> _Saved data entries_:
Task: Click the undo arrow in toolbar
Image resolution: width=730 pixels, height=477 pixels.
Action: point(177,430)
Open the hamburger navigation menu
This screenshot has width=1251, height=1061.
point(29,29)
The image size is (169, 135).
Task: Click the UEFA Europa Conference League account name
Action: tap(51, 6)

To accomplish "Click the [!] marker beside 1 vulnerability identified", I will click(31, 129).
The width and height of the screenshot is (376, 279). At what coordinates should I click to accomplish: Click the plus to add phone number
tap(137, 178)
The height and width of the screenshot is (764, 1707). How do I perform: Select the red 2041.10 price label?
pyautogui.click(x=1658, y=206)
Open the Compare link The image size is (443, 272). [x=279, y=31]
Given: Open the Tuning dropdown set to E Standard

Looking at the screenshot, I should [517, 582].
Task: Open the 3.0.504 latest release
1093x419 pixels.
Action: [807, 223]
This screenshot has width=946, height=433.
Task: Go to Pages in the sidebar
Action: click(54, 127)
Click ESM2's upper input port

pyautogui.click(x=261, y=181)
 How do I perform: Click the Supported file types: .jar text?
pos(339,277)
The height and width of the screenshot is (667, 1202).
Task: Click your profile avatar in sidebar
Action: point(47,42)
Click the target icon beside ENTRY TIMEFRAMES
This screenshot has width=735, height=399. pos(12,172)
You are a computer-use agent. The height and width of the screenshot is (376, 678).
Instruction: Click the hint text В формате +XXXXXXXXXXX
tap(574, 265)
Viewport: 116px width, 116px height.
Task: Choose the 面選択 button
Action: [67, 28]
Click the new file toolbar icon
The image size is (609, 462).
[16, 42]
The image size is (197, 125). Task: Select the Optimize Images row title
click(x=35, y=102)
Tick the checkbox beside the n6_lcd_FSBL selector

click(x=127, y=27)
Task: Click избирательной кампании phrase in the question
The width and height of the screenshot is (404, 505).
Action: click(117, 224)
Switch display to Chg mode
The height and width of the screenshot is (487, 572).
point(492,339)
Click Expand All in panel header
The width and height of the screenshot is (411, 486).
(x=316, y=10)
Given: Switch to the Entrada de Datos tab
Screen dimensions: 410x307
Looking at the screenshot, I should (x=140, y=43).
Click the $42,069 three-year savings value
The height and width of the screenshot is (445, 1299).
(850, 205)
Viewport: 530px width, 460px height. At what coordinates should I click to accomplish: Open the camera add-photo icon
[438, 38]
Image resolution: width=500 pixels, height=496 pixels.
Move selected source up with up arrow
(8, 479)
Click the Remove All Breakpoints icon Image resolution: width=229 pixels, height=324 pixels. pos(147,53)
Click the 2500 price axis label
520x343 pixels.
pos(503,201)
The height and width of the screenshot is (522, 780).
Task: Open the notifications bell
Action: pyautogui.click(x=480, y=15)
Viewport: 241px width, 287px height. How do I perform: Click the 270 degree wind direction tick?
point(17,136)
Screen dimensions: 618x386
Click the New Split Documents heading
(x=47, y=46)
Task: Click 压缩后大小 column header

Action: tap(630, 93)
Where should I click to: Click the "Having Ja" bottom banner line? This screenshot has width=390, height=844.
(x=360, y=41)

> _PROBLEM REQUIREMENTS_: Reproduce, exactly, all the lines shown above.

> _WRITTEN SOLUTION_:
Task: Click the undo arrow in toolbar
Image resolution: width=730 pixels, height=477 pixels.
Action: point(177,430)
Open the hamburger navigation menu
This screenshot has width=1251, height=1061.
point(29,29)
The image size is (169, 135).
Task: Click the UEFA Europa Conference League account name
Action: tap(51, 6)

To accomplish "Click the [!] marker beside 1 vulnerability identified", I will click(31, 129).
The width and height of the screenshot is (376, 279). At what coordinates should I click to accomplish: Click the plus to add phone number
tap(137, 178)
The height and width of the screenshot is (764, 1707). How do I perform: Select the red 2041.10 price label?
pyautogui.click(x=1658, y=206)
Open the Compare link The image size is (443, 272). [x=279, y=31]
Given: Open the Tuning dropdown set to E Standard

Looking at the screenshot, I should [517, 582].
Task: Open the 3.0.504 latest release
1093x419 pixels.
Action: [807, 223]
This screenshot has width=946, height=433.
Task: Go to Pages in the sidebar
Action: click(54, 127)
Click ESM2's upper input port

pyautogui.click(x=261, y=181)
 How do I perform: Click the Supported file types: .jar text?
pos(339,277)
The height and width of the screenshot is (667, 1202).
Task: Click your profile avatar in sidebar
Action: point(47,42)
Click the target icon beside ENTRY TIMEFRAMES
This screenshot has width=735, height=399. pos(12,172)
You are a computer-use agent. The height and width of the screenshot is (376, 678).
Instruction: Click the hint text В формате +XXXXXXXXXXX
tap(574, 265)
Viewport: 116px width, 116px height.
Task: Choose the 面選択 button
Action: [67, 28]
Click the new file toolbar icon
The image size is (609, 462).
[16, 42]
The image size is (197, 125). Task: Select the Optimize Images row title
click(x=35, y=102)
Tick the checkbox beside the n6_lcd_FSBL selector

click(x=127, y=27)
Task: Click избирательной кампании phrase in the question
The width and height of the screenshot is (404, 505).
Action: click(117, 224)
Switch display to Chg mode
The height and width of the screenshot is (487, 572).
point(492,339)
Click Expand All in panel header
The width and height of the screenshot is (411, 486).
(x=316, y=10)
Given: Switch to the Entrada de Datos tab
Screen dimensions: 410x307
Looking at the screenshot, I should (x=140, y=43).
Click the $42,069 three-year savings value
The height and width of the screenshot is (445, 1299).
(850, 205)
Viewport: 530px width, 460px height. At what coordinates should I click to accomplish: Open the camera add-photo icon
[438, 38]
Image resolution: width=500 pixels, height=496 pixels.
Move selected source up with up arrow
(8, 479)
Click the Remove All Breakpoints icon Image resolution: width=229 pixels, height=324 pixels. pos(147,53)
Click the 2500 price axis label
520x343 pixels.
pos(503,201)
The height and width of the screenshot is (522, 780).
Task: Open the notifications bell
Action: pyautogui.click(x=480, y=15)
Viewport: 241px width, 287px height. How do I perform: Click the 270 degree wind direction tick?
point(17,136)
Screen dimensions: 618x386
Click the New Split Documents heading
(x=47, y=46)
Task: Click 压缩后大小 column header

Action: tap(630, 93)
Where should I click to: Click the "Having Ja" bottom banner line? This screenshot has width=390, height=844.
(x=360, y=41)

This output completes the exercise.